Romance requires exposing yourself to unpredictable events that may make your life immeasurably better or immeasurably worse. When it comes to relationships, one must be willing to risk rejection and unrequited love. In The Four Loves C.S. Lewis wrote, “To love at all is to be vulnerable. Love anything, and your heart will certainly be wrung and possibly be broken.” Even when one’s bid for love is successful, one faces the inevitability of loss and grief. To paraphrase Colin Murray Parkes, grief is the price we pay for love. At the same time, “Faint heart never won fair lady.” The paradox of life is that it’s the person who is willing to lose their lives that will find it. Only the hero that is willing to risk suffering can win love.

Commitment. Romance requires being all-in. An adventure you can call off half-way through is no adventure. This fits uneasily with our liberal societies, which prioritize autonomy, self-expression, and self-realization. We’d prefer to think that relationships—even marriages—are essentially two people on their own journeys whose paths may overlap for a time. Each reserves the right to leave if they have a better option. Hence, there is decreasing space in the modern imagination for thinking of love and marriage as something romantic—that is, as dramatic, risky, and irrevocable. Yet the desire to be in control with both feet firmly on the ground makes it hard to be swept off our feet. As Robert Johnson pointed out in his wonderful book, We, the avoidance of commitment gives many modern relationships a “provisional quality”—they can generate a temporary frisson of infatuation or passion, but they are utterly devoid of romance.

Drama. One might argue that if romance requires drama, then commitment is the death of romance, and one should avoid it. As Denis de Rougemont pointed out nearly a century ago, romance in the narrow sense of feeling or passion thrives on absence and obstruction, not intimacy and familiarity. That the lovers in Tristan and Iseult and Romeo and Juliet could never be together was not a bug; it was a feature. But this means that the desire for a perpetual state of infatuation is a desire for the absence, not the presence of the beloved. Such “love” is, in fact, only self-love. Passion which is directed at the beloved, rather than the self, drives the lover to be united with the beloved, even if this means the death of passion itself. Commitment is the dramatic act of passion sacrificing itself in the hope of being resurrected as a love which is more stable and durable—a lifelong love.

Married life itself is dramatic, though we usually lack the perspective and sense of scale to see it. An adventure is no less an adventure despite consisting mostly of mundane tasks like eating and sleeping. Similarly, the drama of marriage resides primarily in the narrative arc.

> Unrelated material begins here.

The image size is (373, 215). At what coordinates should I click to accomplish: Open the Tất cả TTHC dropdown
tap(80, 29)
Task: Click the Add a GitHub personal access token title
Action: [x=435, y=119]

From “boy meets girl” to… no one knows. Where before marriage obstacles may have prevented the lovers from being together, now they reemerge to rend them apart. Where previously competing suitors may have made the intense value and desirability of one’s beloved obvious, now familiarity has dulled our sense of the splendor of the immortal being whom God has put into our arms. The drama of marriage lies in sharing life with someone—facing the unknown with all its joys and tribulations. So far from being the death of romance, commitment is its apotheosis—it inaugurates the adventure of sharing one’s life with someone. Passion that never leads to commitment, that never goes “all-in,” and never risks itself to have the beloved is profoundly unromantic.

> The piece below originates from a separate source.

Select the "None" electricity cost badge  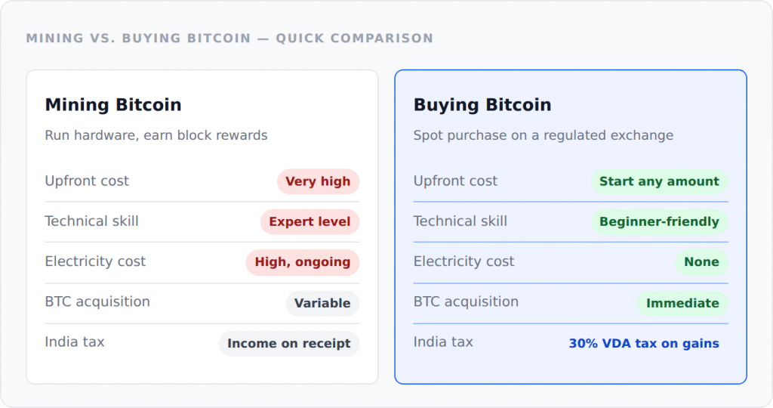[x=701, y=262]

As the relationship recession deepens and spreads, it’s entirely possible that many will give up the danger and drama of a human relationship, turning instead to the safety and predictability of technology, like an AI companion. Troublingly, if romance requires risk, then our “safety-first” culture will become increasingly incapable of romance. Rather than giving in to fear, we should face the uncertainty of life bravely. To live is dangerous, to love more dangerous still. Both call for heroism.